::: Material to process

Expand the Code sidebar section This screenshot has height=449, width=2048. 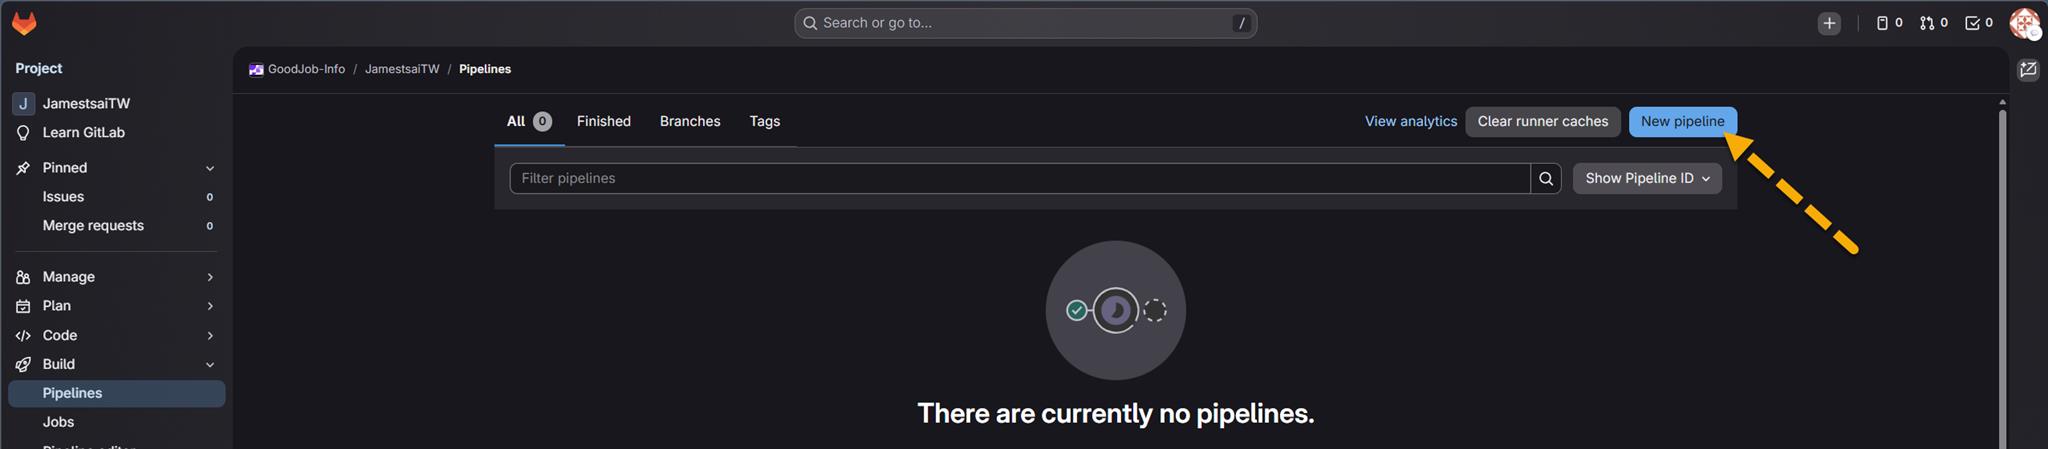(x=210, y=335)
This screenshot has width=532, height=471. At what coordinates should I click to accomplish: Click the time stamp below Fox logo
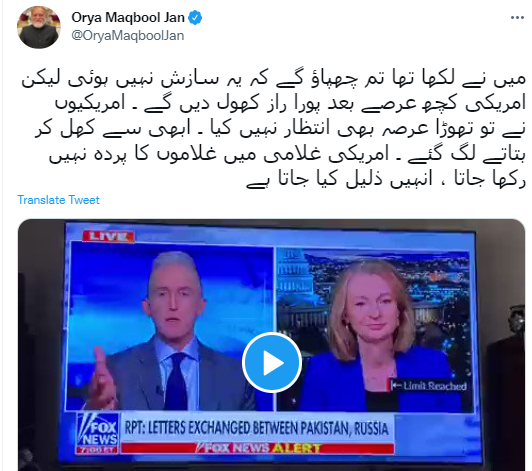point(97,450)
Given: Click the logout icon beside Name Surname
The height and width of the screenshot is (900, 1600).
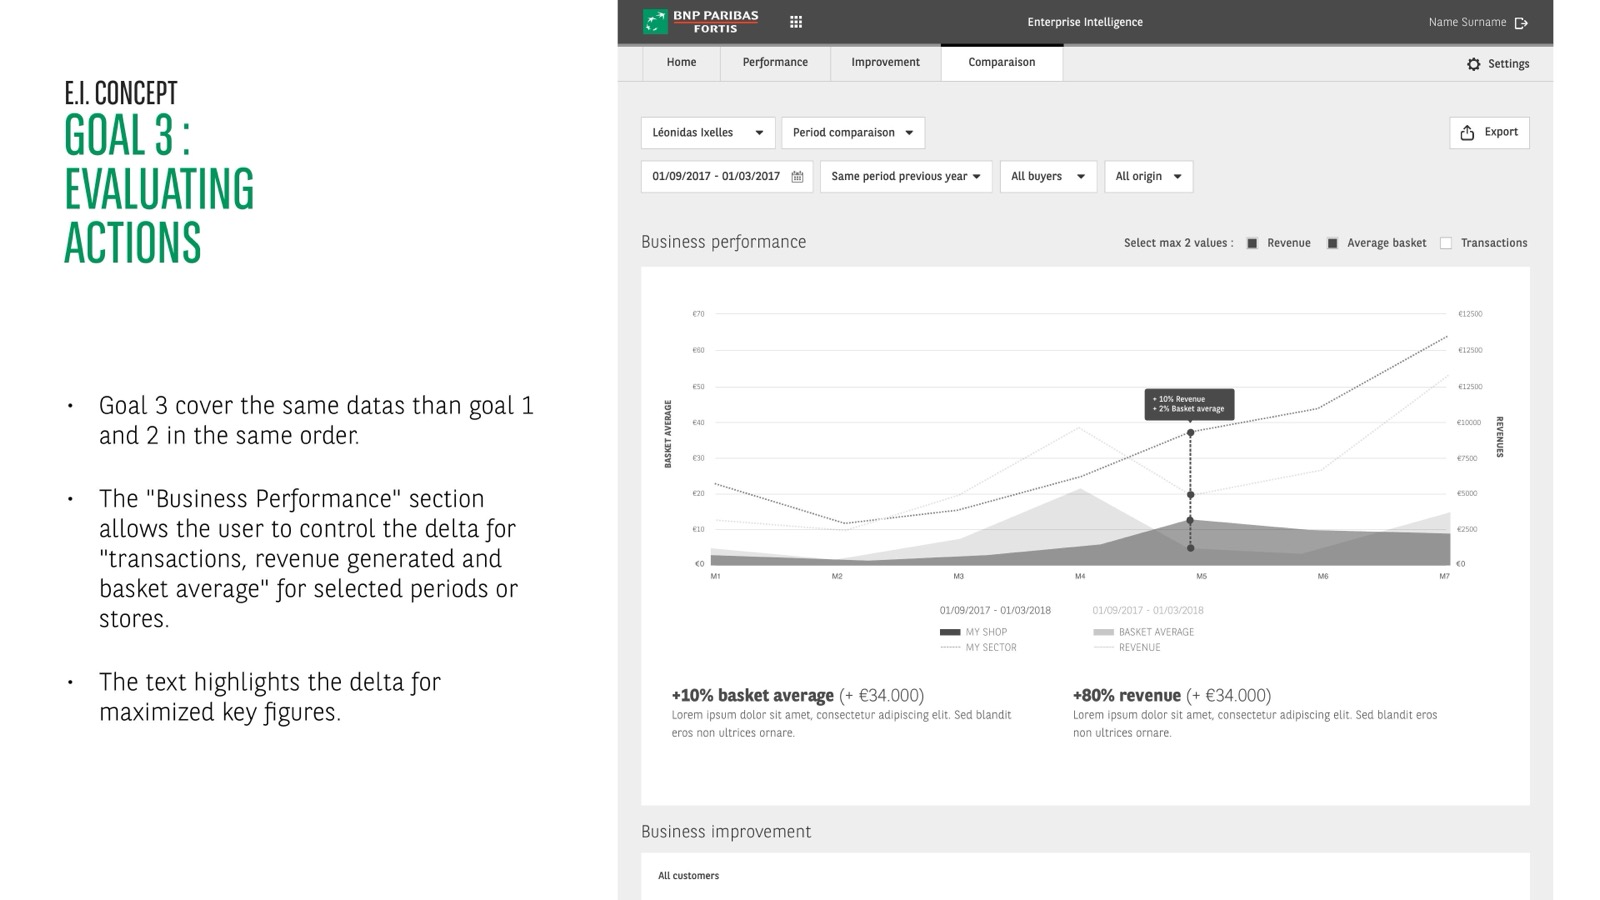Looking at the screenshot, I should point(1521,23).
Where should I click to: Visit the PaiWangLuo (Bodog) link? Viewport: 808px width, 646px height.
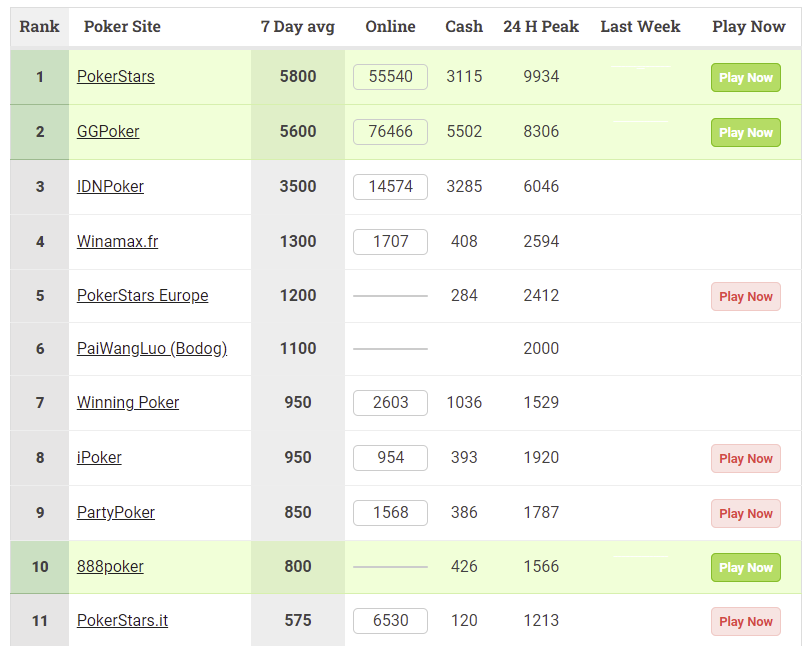coord(152,349)
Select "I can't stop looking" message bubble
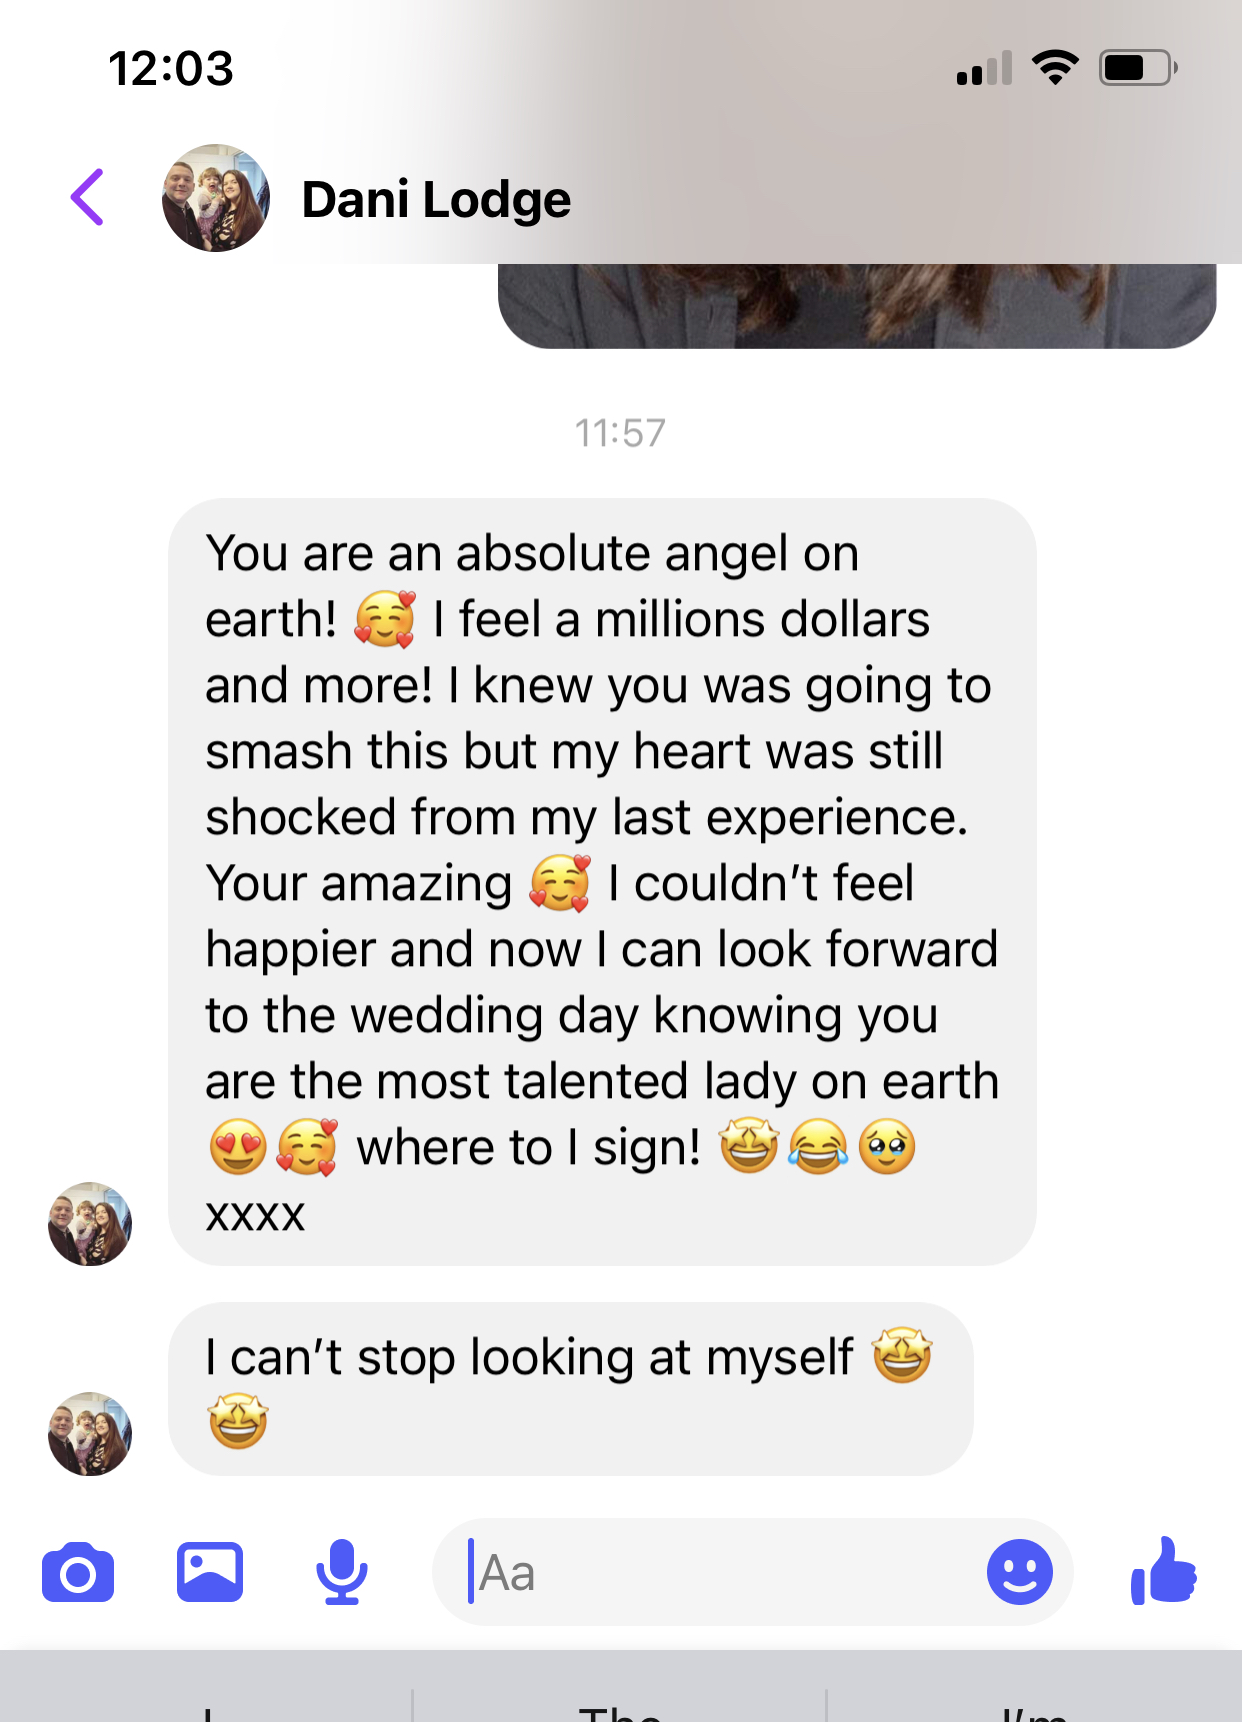 click(x=570, y=1389)
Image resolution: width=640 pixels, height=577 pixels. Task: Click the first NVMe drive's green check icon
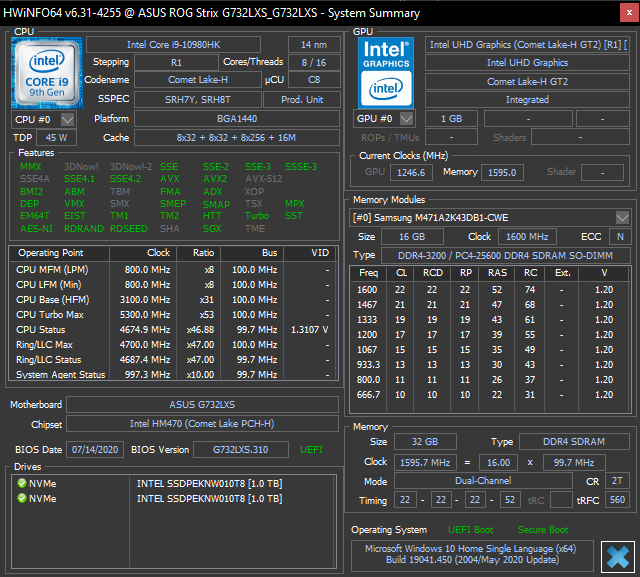pyautogui.click(x=22, y=483)
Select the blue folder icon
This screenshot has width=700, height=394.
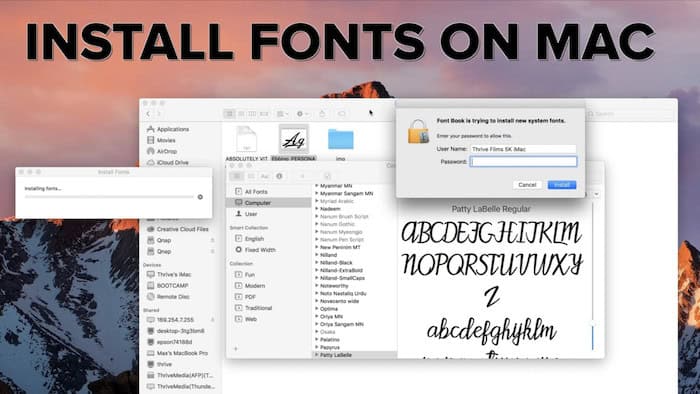[x=341, y=140]
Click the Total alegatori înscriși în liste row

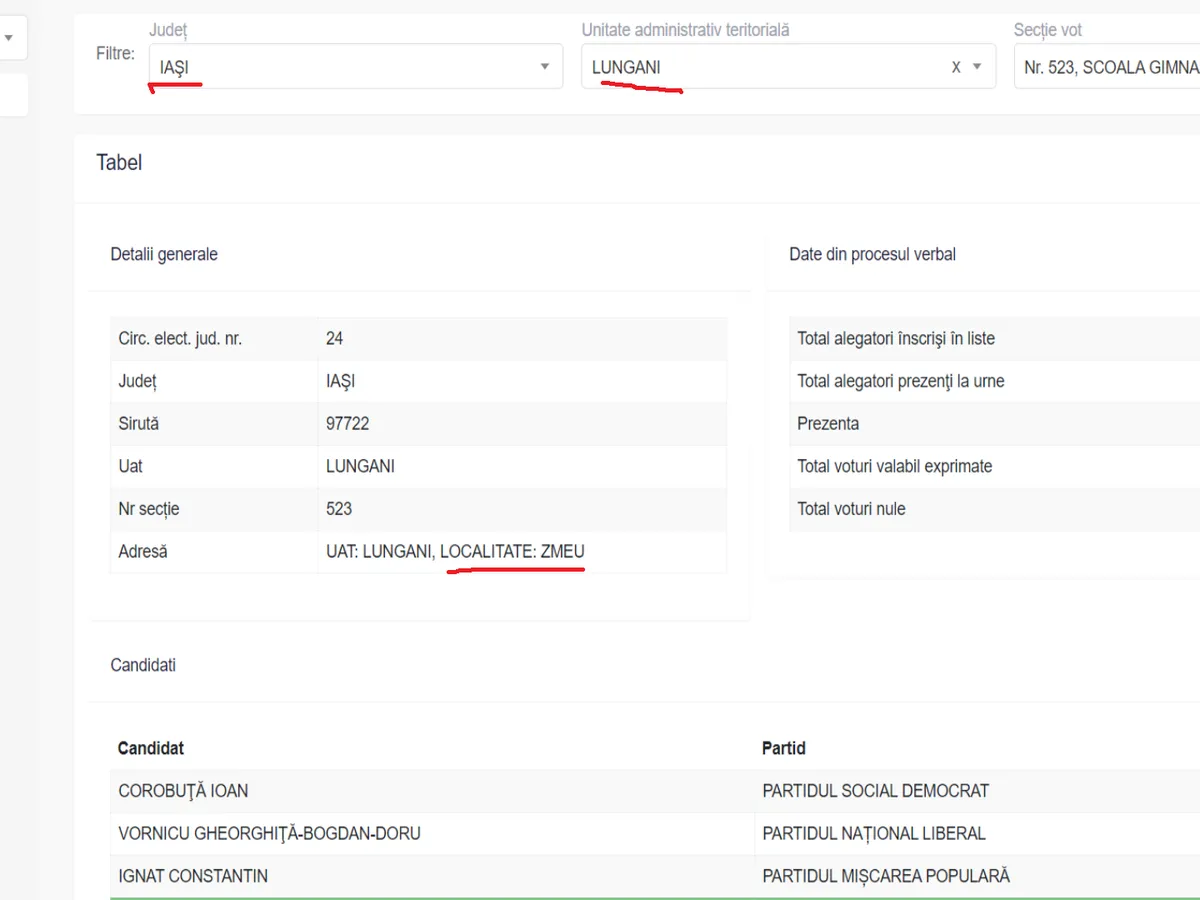tap(896, 339)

::::::

■ Your task ■
Extract only the lines from the line containing "Given: Click the" through the final line of the records; keep both ends and drop every picture.

■ Response for this exercise ■
Given: Click the logout icon beside Name Surname
The height and width of the screenshot is (900, 1600).
Looking at the screenshot, I should point(1521,23).
Where should I click to: Visit the PaiWangLuo (Bodog) link? Viewport: 808px width, 646px height.
coord(152,349)
Select "I can't stop looking" message bubble
 click(x=570, y=1389)
Image resolution: width=640 pixels, height=577 pixels. Task: Click the first NVMe drive's green check icon
pyautogui.click(x=22, y=483)
Select the blue folder icon
This screenshot has width=700, height=394.
[x=341, y=140]
Click the Total alegatori înscriși în liste row

tap(896, 339)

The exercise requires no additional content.